夏の思い出

 父方の祖父は、小学校の元校長先生だった。僕が幼少の頃はもうリタイヤしていて、僕の祖父への思い出といえば三重県南部の田舎の祖父の自宅で、悠々自適に暮らしている様子だ。祖父は酒飲みで、キャベツに味噌をつけて酒の肴にして食べるのが好みだった。酒についてはその程度しか記憶にないが、実際は母いわく「結婚してびっくりしたほどの酒飲み」だったそうで、親父いわく「子供のころ酒屋に何度も酒を買いに行かされた」そうだから、本当の酒飲みだったんだろう。比較して若く亡くなったのもおそらく酒が遠因だろう。僕はときおり親戚から祖父に似ていると言われるが、それは酒好きな面が多分に含まれているだろうことは疑いなく、この点だけは自重しないといけないと思っている。
 その祖父の家には、元教師らしく本が壁の棚いっぱいにならんでいた。幼少のころから夏休みやお正月に田舎の祖父の家にいくたびに、僕はその本棚の本を読むのが楽しみだった。まだ知らない知識の海に、没頭したものだった。祖父は、僕がその大事な高価な本を読むのを許してくれた。

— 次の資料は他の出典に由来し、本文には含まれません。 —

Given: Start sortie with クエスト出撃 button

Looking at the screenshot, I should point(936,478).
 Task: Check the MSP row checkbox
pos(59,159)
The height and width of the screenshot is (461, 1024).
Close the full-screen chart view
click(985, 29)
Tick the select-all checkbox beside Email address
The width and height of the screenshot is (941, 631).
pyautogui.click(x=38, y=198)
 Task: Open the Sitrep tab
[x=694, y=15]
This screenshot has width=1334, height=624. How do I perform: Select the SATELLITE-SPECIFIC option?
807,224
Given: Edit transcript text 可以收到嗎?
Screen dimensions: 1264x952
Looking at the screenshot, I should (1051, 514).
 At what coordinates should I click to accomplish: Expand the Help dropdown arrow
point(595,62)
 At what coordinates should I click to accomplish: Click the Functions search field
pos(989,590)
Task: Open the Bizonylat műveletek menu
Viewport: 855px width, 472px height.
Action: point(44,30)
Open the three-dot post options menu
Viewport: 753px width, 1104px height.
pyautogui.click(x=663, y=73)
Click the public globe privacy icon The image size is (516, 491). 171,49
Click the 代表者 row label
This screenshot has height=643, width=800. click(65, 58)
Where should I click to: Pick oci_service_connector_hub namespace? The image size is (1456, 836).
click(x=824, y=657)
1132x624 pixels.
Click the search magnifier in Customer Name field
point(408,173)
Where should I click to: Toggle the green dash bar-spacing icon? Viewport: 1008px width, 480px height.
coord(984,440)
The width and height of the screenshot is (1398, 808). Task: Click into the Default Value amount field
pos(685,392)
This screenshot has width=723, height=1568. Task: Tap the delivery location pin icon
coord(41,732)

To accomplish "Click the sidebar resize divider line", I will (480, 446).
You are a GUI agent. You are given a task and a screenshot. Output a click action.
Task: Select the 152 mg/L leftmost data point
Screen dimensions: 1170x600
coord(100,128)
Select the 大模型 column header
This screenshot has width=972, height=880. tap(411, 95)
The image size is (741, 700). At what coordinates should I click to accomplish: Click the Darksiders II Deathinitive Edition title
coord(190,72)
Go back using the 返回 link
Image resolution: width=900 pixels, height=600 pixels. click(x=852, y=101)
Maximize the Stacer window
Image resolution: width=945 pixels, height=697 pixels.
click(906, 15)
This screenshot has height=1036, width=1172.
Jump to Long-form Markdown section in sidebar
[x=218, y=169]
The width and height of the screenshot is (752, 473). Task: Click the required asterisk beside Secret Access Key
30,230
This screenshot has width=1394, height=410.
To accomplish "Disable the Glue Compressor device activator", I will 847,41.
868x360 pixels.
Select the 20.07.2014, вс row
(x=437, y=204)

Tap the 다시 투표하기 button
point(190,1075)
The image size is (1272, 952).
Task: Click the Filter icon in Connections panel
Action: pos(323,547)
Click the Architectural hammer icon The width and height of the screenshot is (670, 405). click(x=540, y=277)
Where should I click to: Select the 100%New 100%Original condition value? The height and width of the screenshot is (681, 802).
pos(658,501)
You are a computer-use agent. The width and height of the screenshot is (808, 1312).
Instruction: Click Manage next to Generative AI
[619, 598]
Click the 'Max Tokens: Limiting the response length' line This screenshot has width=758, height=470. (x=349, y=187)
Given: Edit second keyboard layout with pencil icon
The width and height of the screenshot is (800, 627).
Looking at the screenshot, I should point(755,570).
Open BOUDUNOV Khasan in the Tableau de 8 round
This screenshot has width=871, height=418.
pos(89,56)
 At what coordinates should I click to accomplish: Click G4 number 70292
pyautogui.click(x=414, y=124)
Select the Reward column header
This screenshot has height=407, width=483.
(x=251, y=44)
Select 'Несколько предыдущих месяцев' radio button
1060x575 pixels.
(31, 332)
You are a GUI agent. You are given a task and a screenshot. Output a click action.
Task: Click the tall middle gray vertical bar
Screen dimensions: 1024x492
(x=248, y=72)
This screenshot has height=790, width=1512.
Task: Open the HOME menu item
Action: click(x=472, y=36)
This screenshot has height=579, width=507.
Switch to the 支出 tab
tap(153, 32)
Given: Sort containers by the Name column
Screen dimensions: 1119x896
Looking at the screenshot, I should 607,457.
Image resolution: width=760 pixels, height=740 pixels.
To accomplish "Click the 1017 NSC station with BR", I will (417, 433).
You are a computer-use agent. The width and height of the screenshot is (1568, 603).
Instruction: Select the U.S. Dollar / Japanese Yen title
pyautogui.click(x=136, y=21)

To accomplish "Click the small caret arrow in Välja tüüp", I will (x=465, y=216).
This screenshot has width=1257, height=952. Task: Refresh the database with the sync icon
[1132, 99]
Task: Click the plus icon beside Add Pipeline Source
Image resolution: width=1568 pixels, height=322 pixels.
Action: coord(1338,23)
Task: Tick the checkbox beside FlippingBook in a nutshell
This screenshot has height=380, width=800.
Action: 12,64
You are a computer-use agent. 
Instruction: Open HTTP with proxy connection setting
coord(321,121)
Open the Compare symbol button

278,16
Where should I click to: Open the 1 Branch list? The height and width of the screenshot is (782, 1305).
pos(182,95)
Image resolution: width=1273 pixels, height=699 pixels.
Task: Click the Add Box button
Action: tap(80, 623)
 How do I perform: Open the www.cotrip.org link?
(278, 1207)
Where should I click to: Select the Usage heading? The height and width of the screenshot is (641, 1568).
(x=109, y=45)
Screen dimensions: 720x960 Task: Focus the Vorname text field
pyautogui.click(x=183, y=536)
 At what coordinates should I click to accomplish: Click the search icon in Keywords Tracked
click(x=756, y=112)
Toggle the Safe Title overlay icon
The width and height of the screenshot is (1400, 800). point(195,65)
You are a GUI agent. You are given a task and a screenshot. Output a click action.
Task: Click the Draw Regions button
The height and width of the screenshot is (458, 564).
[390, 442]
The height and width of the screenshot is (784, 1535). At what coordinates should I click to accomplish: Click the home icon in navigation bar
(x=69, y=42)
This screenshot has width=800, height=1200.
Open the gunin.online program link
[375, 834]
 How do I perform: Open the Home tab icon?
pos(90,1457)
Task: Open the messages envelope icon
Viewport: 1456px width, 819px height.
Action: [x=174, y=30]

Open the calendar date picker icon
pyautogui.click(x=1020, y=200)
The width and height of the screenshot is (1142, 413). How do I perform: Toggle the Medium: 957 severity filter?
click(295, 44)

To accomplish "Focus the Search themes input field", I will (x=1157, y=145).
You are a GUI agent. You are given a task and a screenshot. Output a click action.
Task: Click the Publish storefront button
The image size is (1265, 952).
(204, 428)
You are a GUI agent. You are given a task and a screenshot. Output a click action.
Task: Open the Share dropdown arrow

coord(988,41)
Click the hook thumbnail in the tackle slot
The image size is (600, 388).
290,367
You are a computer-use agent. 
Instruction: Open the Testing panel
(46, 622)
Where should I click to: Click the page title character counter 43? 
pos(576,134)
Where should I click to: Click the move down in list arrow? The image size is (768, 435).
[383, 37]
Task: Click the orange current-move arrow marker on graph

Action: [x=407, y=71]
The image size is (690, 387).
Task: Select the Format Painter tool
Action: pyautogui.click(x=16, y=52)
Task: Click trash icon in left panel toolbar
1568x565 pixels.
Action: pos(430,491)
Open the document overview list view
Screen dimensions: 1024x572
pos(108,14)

 祖父は、僕が高校三年生の夏に亡くなった。容態が悪いのは聞いていたが、僕は受験勉強で実家にこもっていた。いよいよ、というとき、家族は親父の実家に向かっても、なお勉強を続けた。訃報を聞いてのち、僕はあとから、学生服で電車とバスと汽車を乗り継いで、祖父の葬儀に行った。ろくにお見舞いにいけなくて、とても申し訳なかったけど、大学への合格を報告するのがいちばんの供養だと思って、帰ってまた勉強をした。あの夏は、人生でいちばん勉強をしたときだったと思う。その冬、僕は祖父が卒業した師範学校をルーツに持つ大学で共通一次試験を受け、大学に入学し、ふるさとを離れた。もう20年近く経つのか。